Boltzmann? Era un fisico, certo, ma ha portato il rigore matematico nella fisica della fine ‘800, veniva chiamato il “terrorista algebrico” no? Non sarebbe perfetto? Come dici? Impiccato alla finestra mentre la moglie e le figlie erano al marre. A Duino, qui vicino. Si. Morte adiabatica, si.

Marie Curie? In questa ingiusta sfilza di nomi maschili mi sembra il minimo parlare di lei, premio Nobel due volte, una delle maggiori figure scientifiche nella nascita dell’era atomica, unica donna al primo congresso Solvay, quello storico con la foto taroccata di Solvay, grande scienziata, grande persona. Eh, che dici? Morta per le radiazioni. Si.
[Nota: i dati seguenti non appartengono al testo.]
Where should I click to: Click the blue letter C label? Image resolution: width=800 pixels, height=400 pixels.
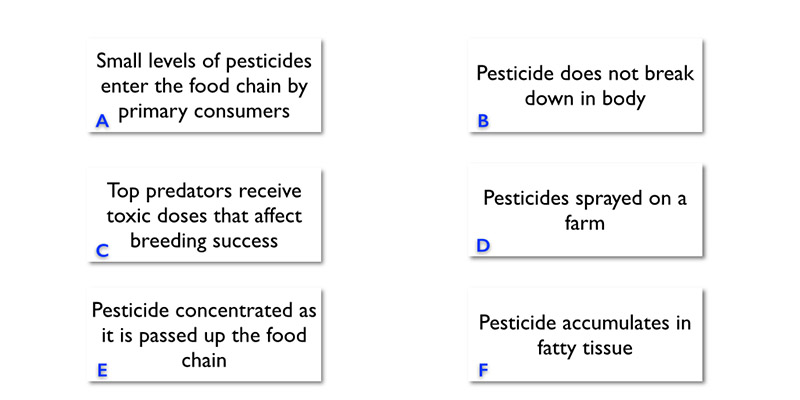pos(102,250)
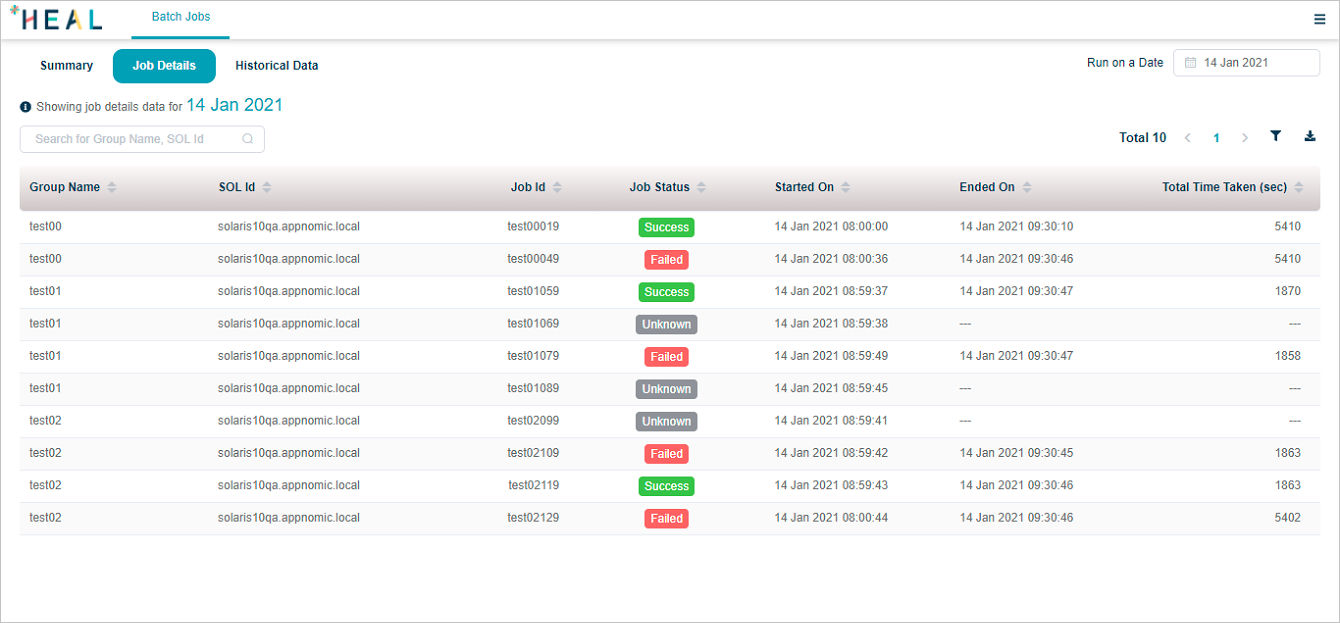Sort by Job Status column
Screen dimensions: 1340x623
point(701,188)
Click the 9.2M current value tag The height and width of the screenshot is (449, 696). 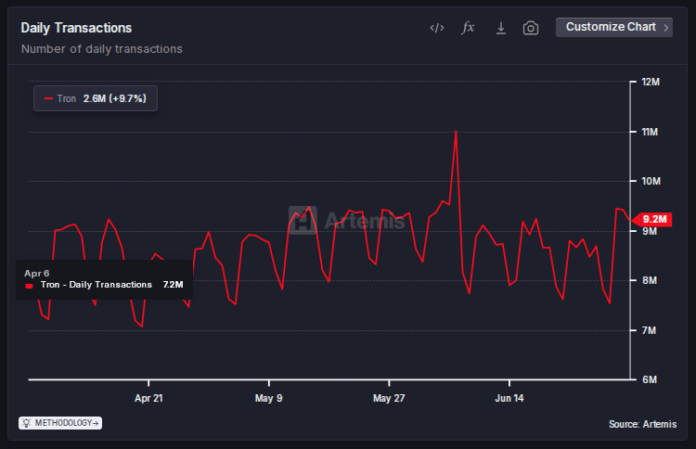(655, 218)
Va bene, senti, che ne dici se andiamo sui classici, eh? Torniamo indietro, ok? La base classica della matematica, d’accordo? Che ne so, Archimede, eh? Che ne dici? Un grande, Archimede, ricordato nei secoli, giusto? Morto ucciso da un soldato romano mentre cercava di fare un calcolo. Si.

Pitagora? Dai, Pitagora è importante no? Cioè, chi non conosce il teorema di Pitagora? Come dici? Ah, pare che non sia esistito veramente, non ci sono prove. Cioè, neanche il suicidio per questo, proprio non è esistito.

Senti, la prolusione di lunedì la faccio sul prof. Mangher. Come chi, Paolo Mangher. Ah, non lo conosci? Me lo sono inventato. Si però questo ha fatto una vita serena sai? Non ha scoperto niente di importante, solo il teorema di Mangher, che come lui non esiste; è un teorema dell’analisi fantariale che dice che se una funzione è continua e derivabile un numero di volte a piacere ed è anche simmetrica, allora questa funzione è proprio fortunata perché le ha proprio tutte le cose belle, cioè nemmeno una sfiga. Si, non è un teorema utilissimo, è vero, però il prof. Mangher ha vissuto fino a 97 anni, è morto di vecchiaia nel suo letto. Si si. E non era mai depresso, cioè una volta sola quando ha perso il suo criceto di nome Ginger, aveva 12 anni. Non il criceto, lui, Paolo Mangher. Ci rimase malissimo, ma pare sia stata l’unica volta in vita sua. Per il resto rideva sempre, mai un problema. Era un grande, Paolo. Ci manca, eh si.